スペイン製の最新ガン治療薬

7月 26, 2017
スペインの2つの病院において、腫瘍が進行した患者に最新のガン治療薬が投薬されました。この新薬はガンの初期にも使用できる薬として注目されています。

最新ニュースによると、スペイン製の最新がん治療薬が2つの病院で患者に投与されました。今後は腫瘍の予後が悪い患者最大24 人に投与し、その経過を見る研究が続けられます。

ガン研究の初期段階

2つの病院とはグレゴリオ・マラニョン病院とナバーラ大学で、こちらの病院で今後の研究が行われる予定です。本研究の初期段階である現在は、他の治療方法では期待する結果が得られなかった、腫瘍を発症している患者に対してBO-112による治療が始まります。

スペイン製の新薬

ガン研究ナショナルセンターで新薬の開発が始まり、現在では、マドリッドやパンプローナなどをはじめとする、前述した医療機関での研究が進められています。

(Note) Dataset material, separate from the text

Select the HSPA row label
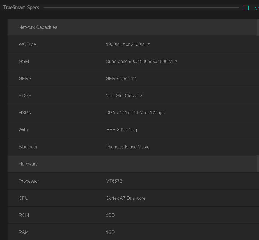Image resolution: width=259 pixels, height=240 pixels. (x=25, y=113)
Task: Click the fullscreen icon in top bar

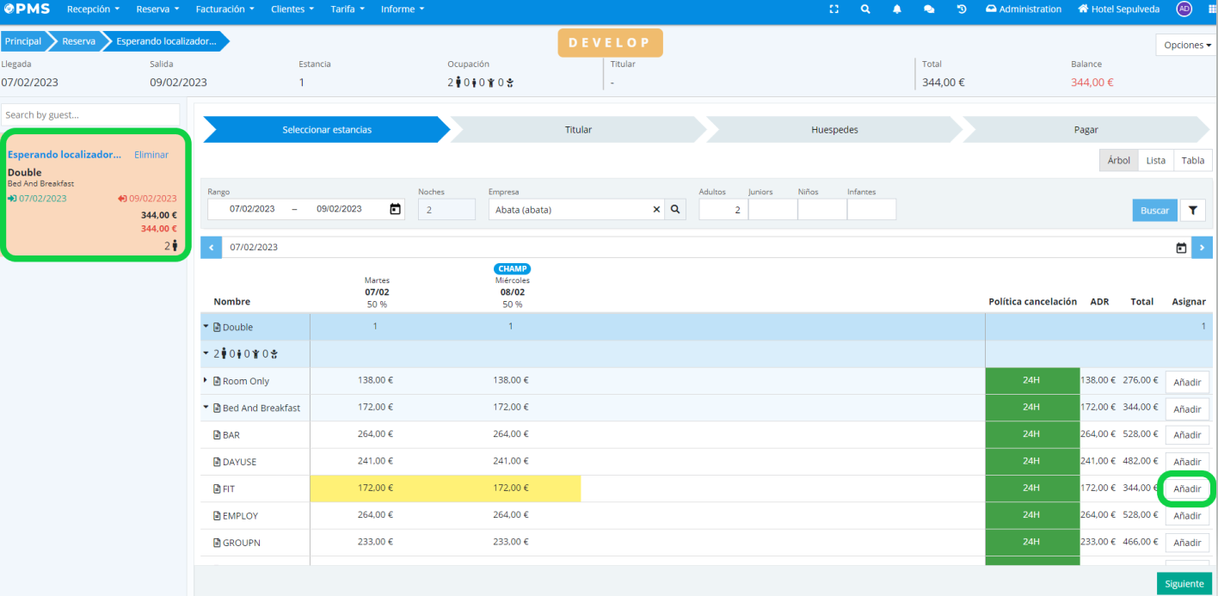Action: 833,9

スペインで開発されたこの新薬が世界中で使用される日も近いと言わており、多くの腫瘍学の研究者たちが参加する米国ガン協会の学会において、最新の研究結果発表され、3−4年以内には実用化される見込みです。

免疫療法

免疫療法とは、体内に侵入した異物を排除する免疫力を高める療法で、この免疫療法がガンの治療に革命を起こしています。

一般的なガン治療である化学療法が腫瘍細胞を直接撃退するのに対して、免疫療法は刺激を与えるだけではなく、悪性細胞を見分けることができます。

適切なトレーニングを行うことで、私たちの自己免疫システムが腫瘍を見つけます。

副作用のほとんどない免疫療法は腫瘍を小さくするため、健康的な組織へのダメージが少なくなります。この方法を活用するとメラノーマや肺ガンを含む、腫瘍を発生している人の見た目も徐々に変化させます。

薬のための主要類型論

免疫療法の薬はすでに市場に出ていますので、今回のスペインの新薬はこの分野に加わります。

まずは一般的な腫瘍(乳ガン、肺ガン、卵巣ガン、肝臓ガン、内分泌ガン、メラノーマ、肉腫など)の治療を目的としていますが、現段階では研究には(皮膚に転移したメラノーマを含む)触知可能な腫瘍だけの研究が行われている段階です。

またこの新薬は、超音波を使い腫瘍に直接注射する、局所投与方法になります。

新薬の詳細

現段階では、既存の治療が成功しなかった患者に、このスペインの新薬を投与する計画が進んでいます。

しかし先ずは新薬の効果を証明した後、手術を行う前のガンの初期ステージの患者への投与が必要となります。

市場で販売される前段階の名前は「BO-112」と呼ばれており、現在はまだ実験の段階ですが、非常に期待されている薬です。

免疫療法と、細胞が持っている細胞内のタンパク質を分解するための仕組みの一つであるオートファジーを組み合わせた、初の画期的なアプローチを行う新薬となります。

スペインの新薬は単独では効果を発揮しませんが、他との組み合わせて使用される可能性が高く、臨床実験も行われています。

パブリック・プライベート・コラボレーション

 

これらの研究はパブリック・プライベート・コラボレーションの良い例です。

2010年、腫瘍学リサーチナショナルセンターは、有望なスペインの会社に医薬品のライセンスを与えました。

コレボレーションから生まれた Bioncotechという小さなバイオテクノロジーの会社で、研究はBioncotech社のメラノーマ研究グループのマリソル・ソエンガス氏がリーダーとなって行いました。

「科学者たちは、研究室が患者に直接行う研究の結果を見るチャンスは少ないと言われていますが、今回の臨床研究では複数の異なった分野の研究者が Bioncotechの素晴らしいチームとともに行ったコラボレーションです。この大きな一歩を誇りに思っています。」とソエンガス氏は語りました。

これらの研究結果は、7月2−6日にシカゴで行われる米国臨床腫瘍学会で発表される予定です。